**Task objective:** Pictures stay out; please output the remaining data exactly.

[Recorded data]
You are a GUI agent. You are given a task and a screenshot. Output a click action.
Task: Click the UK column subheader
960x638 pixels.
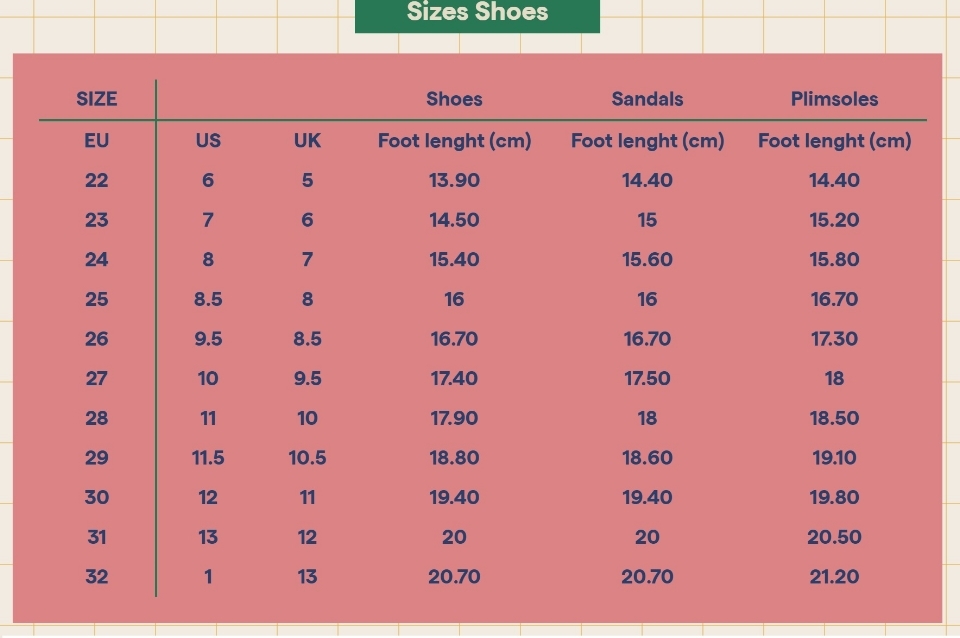(x=307, y=141)
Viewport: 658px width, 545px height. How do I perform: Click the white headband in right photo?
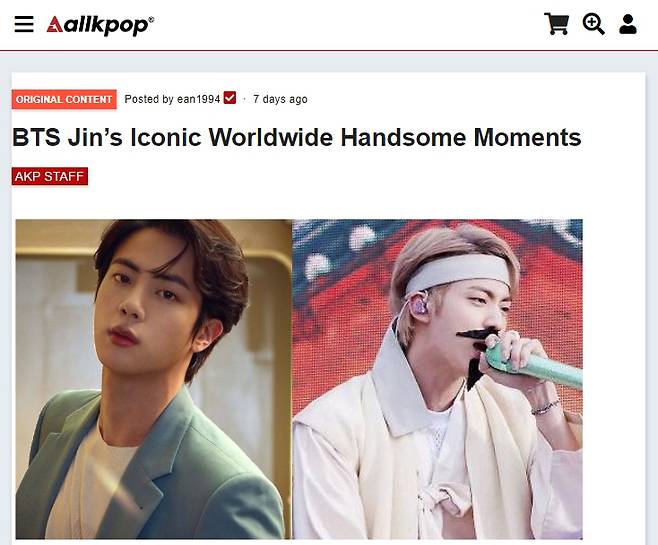click(457, 271)
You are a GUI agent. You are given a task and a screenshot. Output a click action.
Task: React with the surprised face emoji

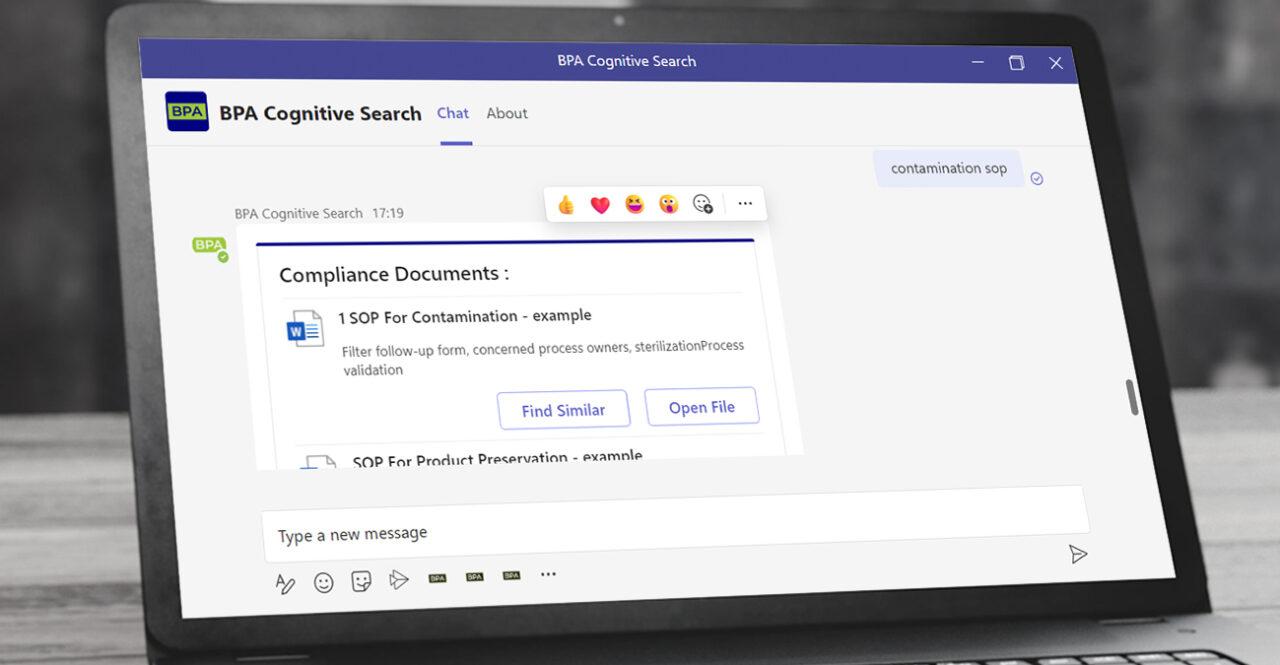click(x=669, y=204)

**Written response:**
You are a GUI agent. You are given a task and a screenshot. Output a click action.
Task: Click the UK column subheader
960x638 pixels.
(x=307, y=141)
Viewport: 658px width, 545px height. How do I perform: Click the white headband in right photo?
click(457, 271)
You are a GUI agent. You are given a task and a screenshot. Output a click action.
Task: React with the surprised face emoji

click(x=669, y=204)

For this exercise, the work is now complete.